It was not until he had reached the highest limit of timber growth that he came upon a log habitation built against the mountainside which rose steeply behind it, rugged and bare of vegetation. He stopped the car in front of the log porch, off the road enough to avoid blocking it. No one was around; no one appeared as he slammed the car door shut, climbed the steps and crossed the veranda. No one answered his knock; the door swung open at the impact and Jerry entered.

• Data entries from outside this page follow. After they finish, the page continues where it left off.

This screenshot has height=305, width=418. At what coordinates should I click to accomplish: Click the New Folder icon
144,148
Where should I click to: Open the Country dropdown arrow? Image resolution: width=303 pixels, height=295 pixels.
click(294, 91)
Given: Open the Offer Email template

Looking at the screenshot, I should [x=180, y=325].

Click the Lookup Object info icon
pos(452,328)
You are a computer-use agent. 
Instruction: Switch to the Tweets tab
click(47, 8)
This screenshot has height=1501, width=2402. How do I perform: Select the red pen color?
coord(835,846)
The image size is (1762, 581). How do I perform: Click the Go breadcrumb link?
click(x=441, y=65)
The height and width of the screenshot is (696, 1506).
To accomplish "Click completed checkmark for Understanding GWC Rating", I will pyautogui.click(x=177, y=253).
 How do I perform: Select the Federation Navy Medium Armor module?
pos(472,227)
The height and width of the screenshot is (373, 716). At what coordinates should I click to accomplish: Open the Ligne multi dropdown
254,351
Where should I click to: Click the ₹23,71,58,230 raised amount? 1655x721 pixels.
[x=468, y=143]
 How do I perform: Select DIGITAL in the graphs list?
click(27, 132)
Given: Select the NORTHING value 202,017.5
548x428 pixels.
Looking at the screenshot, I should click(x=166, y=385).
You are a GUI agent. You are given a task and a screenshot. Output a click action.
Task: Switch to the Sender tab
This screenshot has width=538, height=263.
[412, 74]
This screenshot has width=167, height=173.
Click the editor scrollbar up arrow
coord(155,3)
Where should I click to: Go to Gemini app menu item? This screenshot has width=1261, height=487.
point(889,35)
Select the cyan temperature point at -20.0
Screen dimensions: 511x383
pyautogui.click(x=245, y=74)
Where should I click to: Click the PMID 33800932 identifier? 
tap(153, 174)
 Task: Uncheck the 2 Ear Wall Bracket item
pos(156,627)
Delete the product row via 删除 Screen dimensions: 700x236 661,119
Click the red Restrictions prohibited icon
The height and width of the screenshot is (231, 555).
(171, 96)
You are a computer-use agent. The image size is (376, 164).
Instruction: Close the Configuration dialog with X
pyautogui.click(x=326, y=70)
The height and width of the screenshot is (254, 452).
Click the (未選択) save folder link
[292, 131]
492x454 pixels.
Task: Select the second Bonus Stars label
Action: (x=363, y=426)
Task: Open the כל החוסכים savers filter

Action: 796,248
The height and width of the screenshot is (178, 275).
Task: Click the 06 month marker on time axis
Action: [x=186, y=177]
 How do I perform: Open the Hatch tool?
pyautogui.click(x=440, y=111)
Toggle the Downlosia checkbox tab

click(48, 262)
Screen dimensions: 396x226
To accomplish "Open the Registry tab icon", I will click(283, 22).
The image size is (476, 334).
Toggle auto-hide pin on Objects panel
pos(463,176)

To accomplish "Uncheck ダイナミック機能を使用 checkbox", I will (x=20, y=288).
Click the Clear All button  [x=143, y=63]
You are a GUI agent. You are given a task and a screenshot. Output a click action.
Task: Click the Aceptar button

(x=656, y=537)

He found himself in a large living room, finished and furnished in pioneer style, the walls decorated with trophies. Despite the chill at this altitude, there was only cold, gray ashes mingled with bits of charcoal in the fireplace. Jerry had the feeling that the place had not been lived in for some time.

Exploration confirmed his initial impression. Shelves in the kitchen were empty save for a few dishes and utensils. There was no sign of food, and a thin film of dust had settled over everything, even the sink.

Puzzled, he returned to the living room and seated himself on a birch settee before the cold fireplace. Obviously, though this was the nominal residence of his uncle, Doctor Richard Morgan did not really live here. Where, then, did he live? As far as Jerry had been able to see in every direction there had been no sign of a building of any kind, save this one.

As he sat there, reflecting on these mysteries, he suddenly heard the door open, and turning, saw his uncle.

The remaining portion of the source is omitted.